5. Regulation of HDL Metabolism

  1. Dietary Influences:
  • Healthy Fats: Monounsaturated and polyunsaturated fats (in olive oil, nuts, and fish) can increase HDL levels.
  • Trans Fats: Consumption of trans fats can lower HDL levels.
  1. Exercise:
  • Regular physical activity is associated with increased HDL levels and improved HDL functionality.
  1. Genetic Factors:
  • Genetic variations can influence HDL levels, receptor function, and metabolism, contributing to individual variations in cardiovascular risk.
  1. Pharmacological Interventions:
  • Certain medications (e.g., niacin, fibrates) aim to raise HDL levels, although the impact on cardiovascular outcomes is still under investigation.

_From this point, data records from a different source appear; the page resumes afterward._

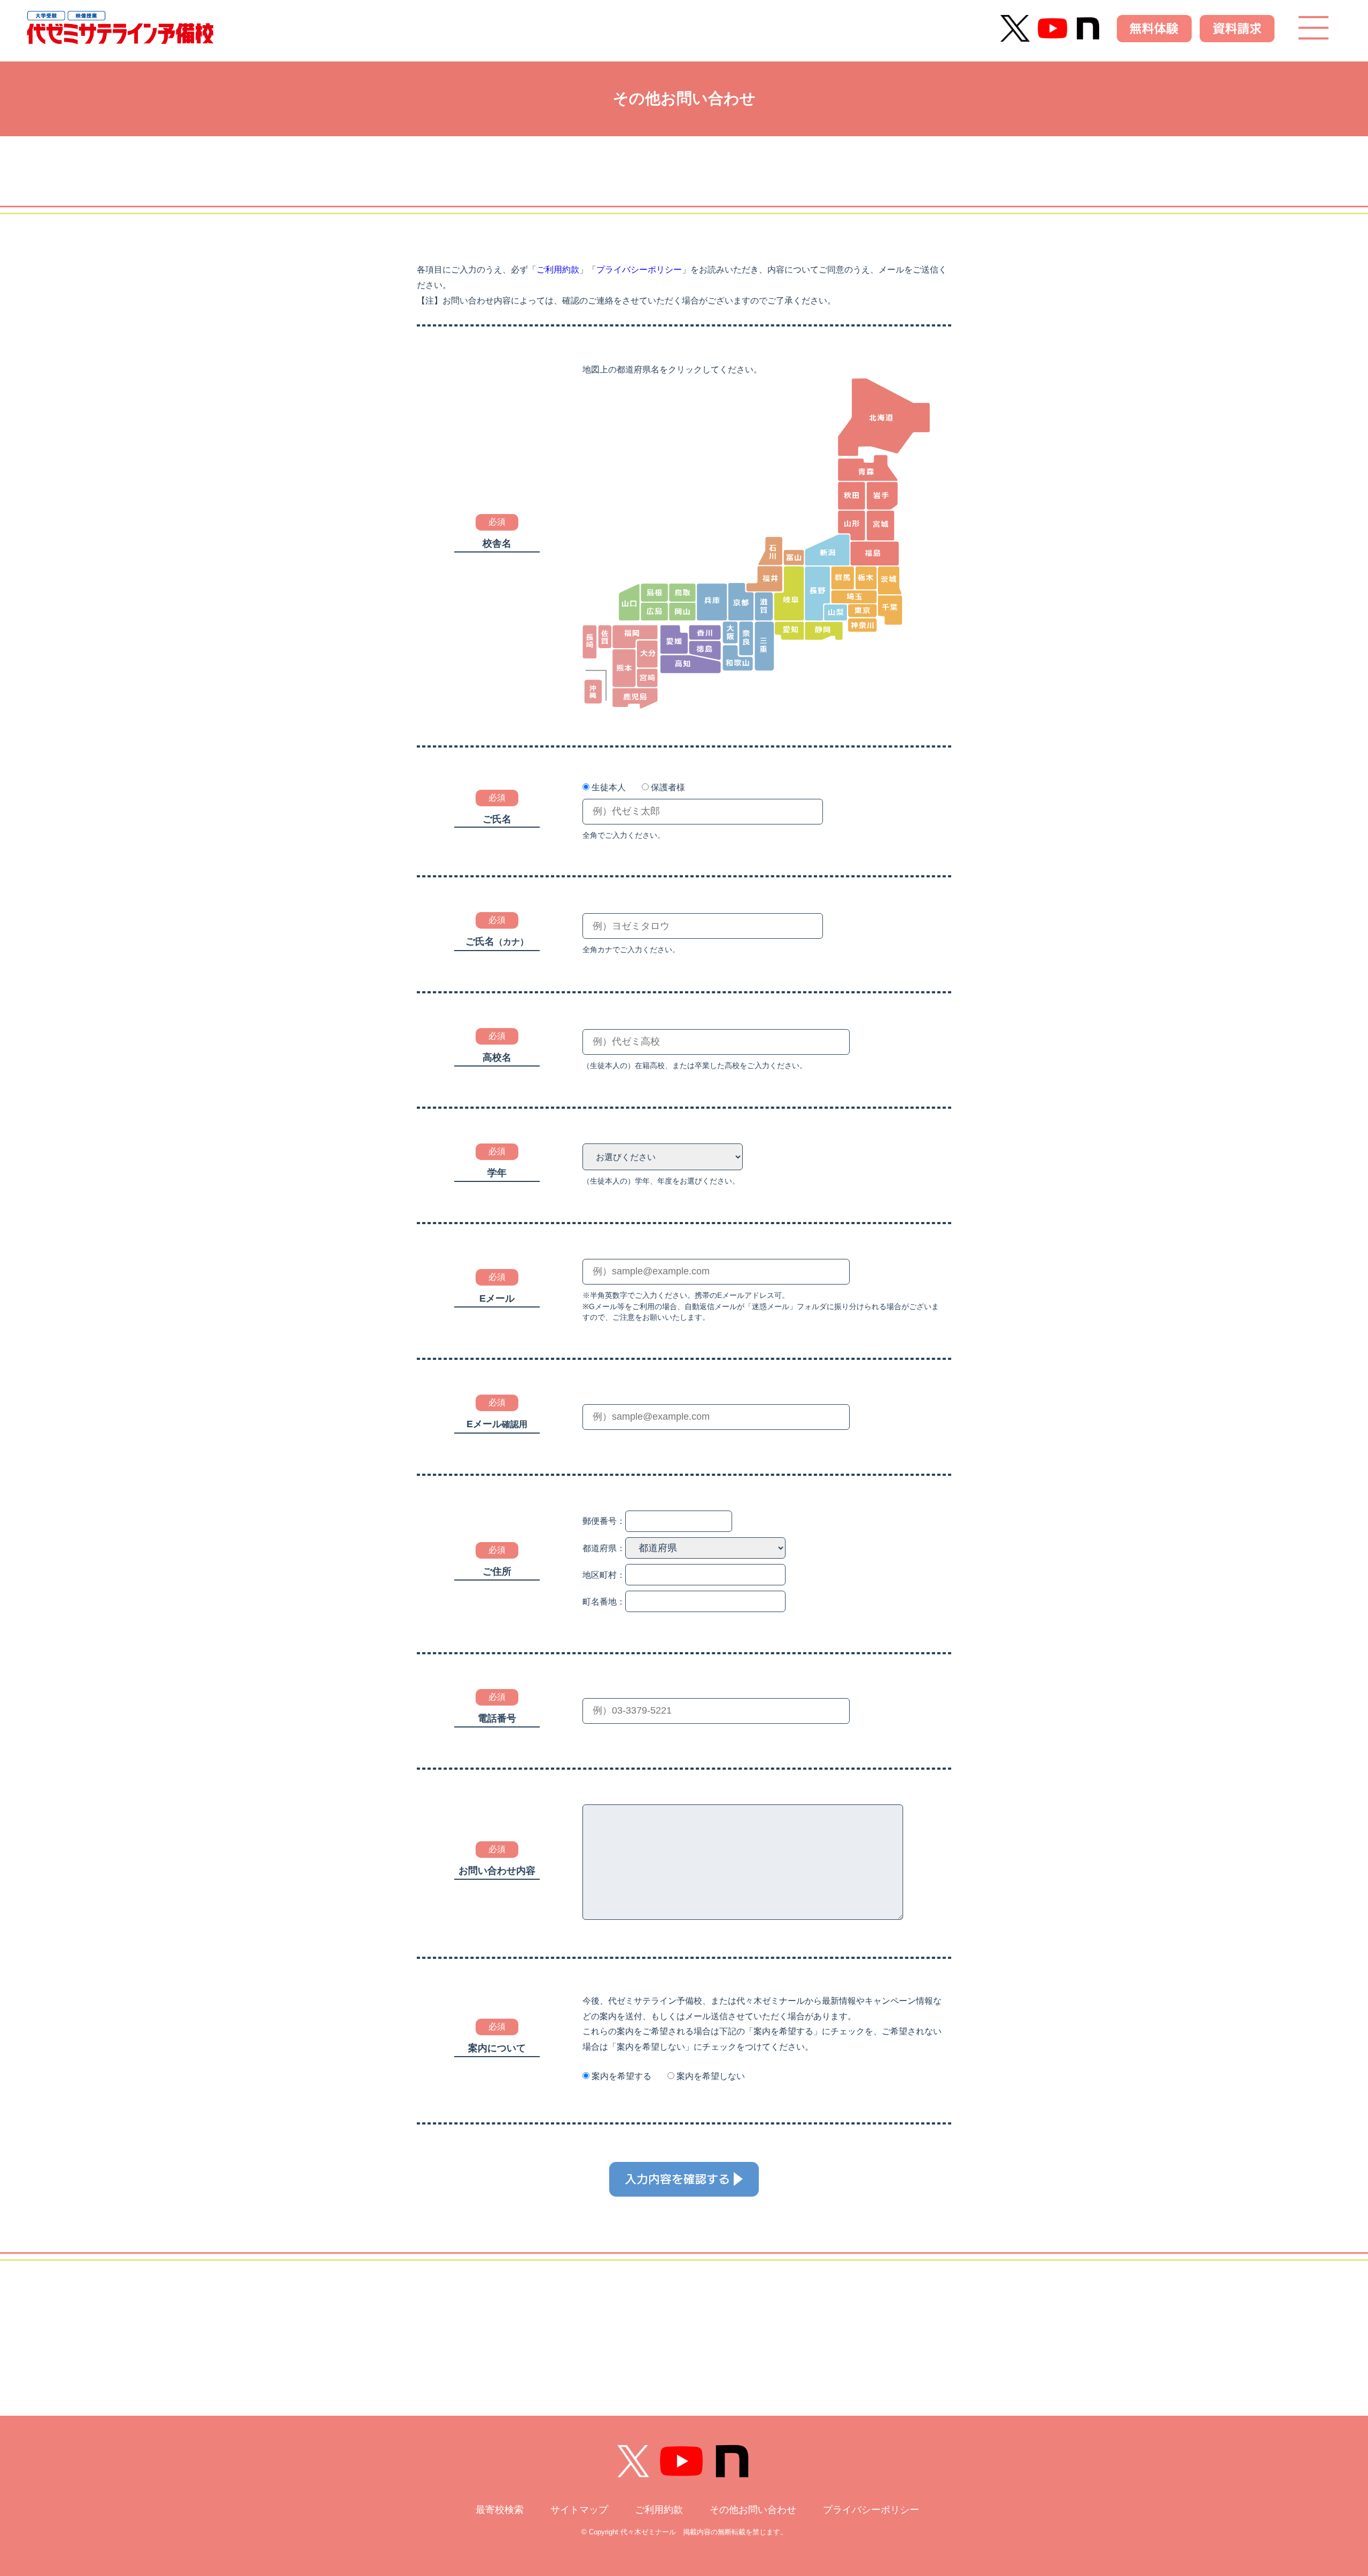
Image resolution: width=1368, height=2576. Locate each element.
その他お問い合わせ (753, 2509)
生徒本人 (609, 787)
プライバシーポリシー (639, 269)
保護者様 (668, 787)
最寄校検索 (500, 2509)
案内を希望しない (711, 2076)
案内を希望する (621, 2076)
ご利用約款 (558, 269)
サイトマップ (579, 2509)
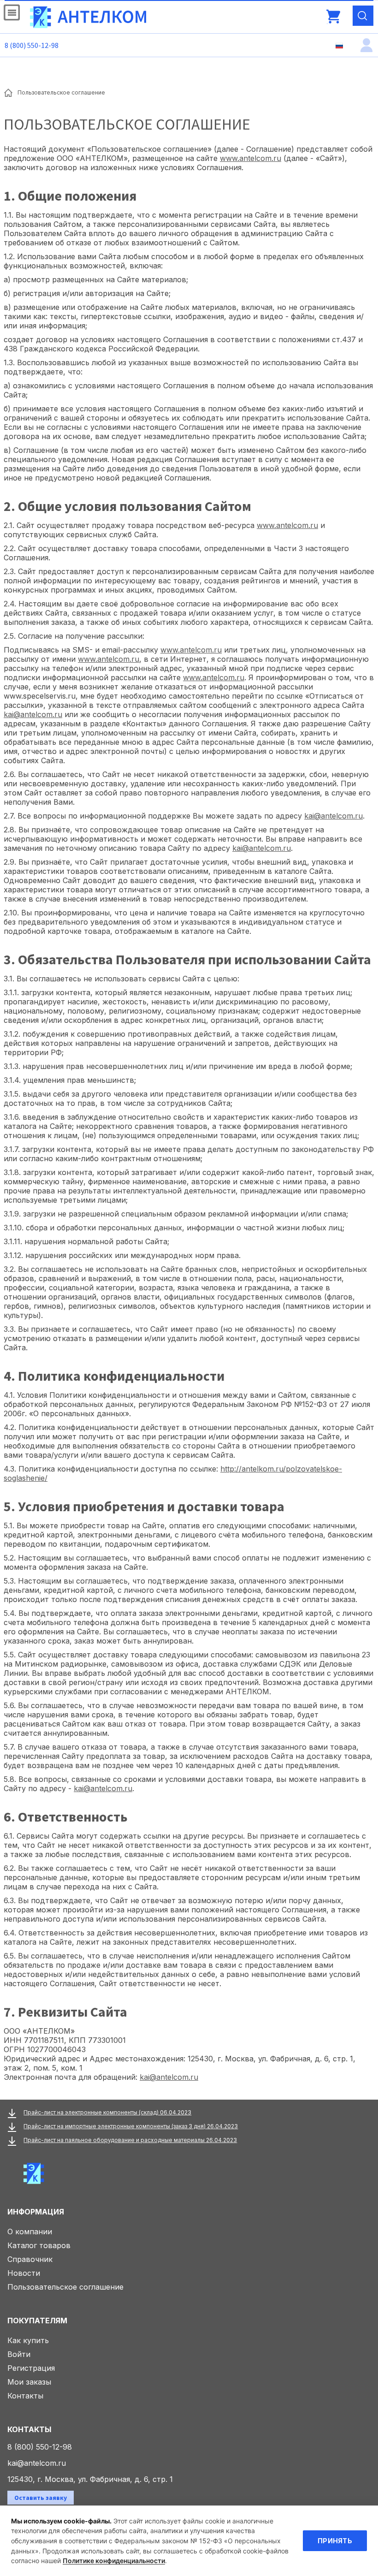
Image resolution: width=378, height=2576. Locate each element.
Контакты (25, 2395)
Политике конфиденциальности (114, 2560)
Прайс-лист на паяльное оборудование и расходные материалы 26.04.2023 (130, 2140)
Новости (23, 2273)
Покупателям (37, 2320)
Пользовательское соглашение (65, 2286)
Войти (18, 2354)
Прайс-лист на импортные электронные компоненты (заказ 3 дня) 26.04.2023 (131, 2126)
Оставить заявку (40, 2497)
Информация (35, 2211)
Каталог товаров (39, 2245)
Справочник (30, 2259)
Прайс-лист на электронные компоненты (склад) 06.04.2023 (107, 2112)
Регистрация (31, 2368)
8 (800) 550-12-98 (32, 45)
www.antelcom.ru (250, 158)
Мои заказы (29, 2381)
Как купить (28, 2340)
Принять (335, 2541)
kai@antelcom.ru (33, 714)
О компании (29, 2231)
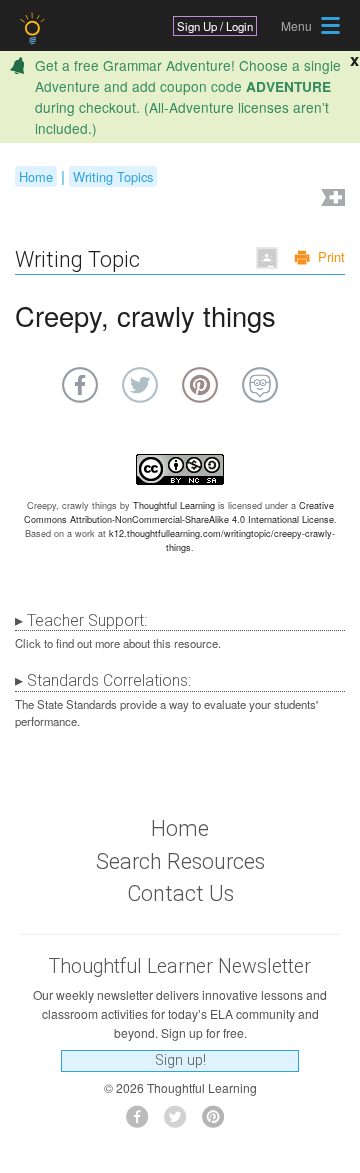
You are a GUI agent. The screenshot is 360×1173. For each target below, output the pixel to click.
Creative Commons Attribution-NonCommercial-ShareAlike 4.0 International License (179, 512)
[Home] (34, 28)
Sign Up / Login (215, 26)
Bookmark (331, 199)
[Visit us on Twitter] (180, 1122)
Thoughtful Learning (174, 505)
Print (331, 256)
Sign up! (180, 1060)
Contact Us (180, 893)
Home (36, 176)
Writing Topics (113, 176)
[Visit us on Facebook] (142, 1122)
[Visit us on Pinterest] (218, 1122)
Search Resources (180, 861)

Clinical Implications of HDL Metabolism

  • Dyslipidemia: Low HDL levels are a risk factor for cardiovascular diseases. Understanding HDL metabolism is crucial for developing strategies to manage lipid disorders.
  • Cardiovascular Risk Assessment: HDL levels are often measured as part of lipid profiles to assess cardiovascular risk. Higher levels of HDL are generally associated with a lower risk of heart disease.
  • Therapeutic Targets: Ongoing research aims to develop therapies that enhance HDL functionality, rather than merely increasing HDL levels, to improve cardiovascular outcomes.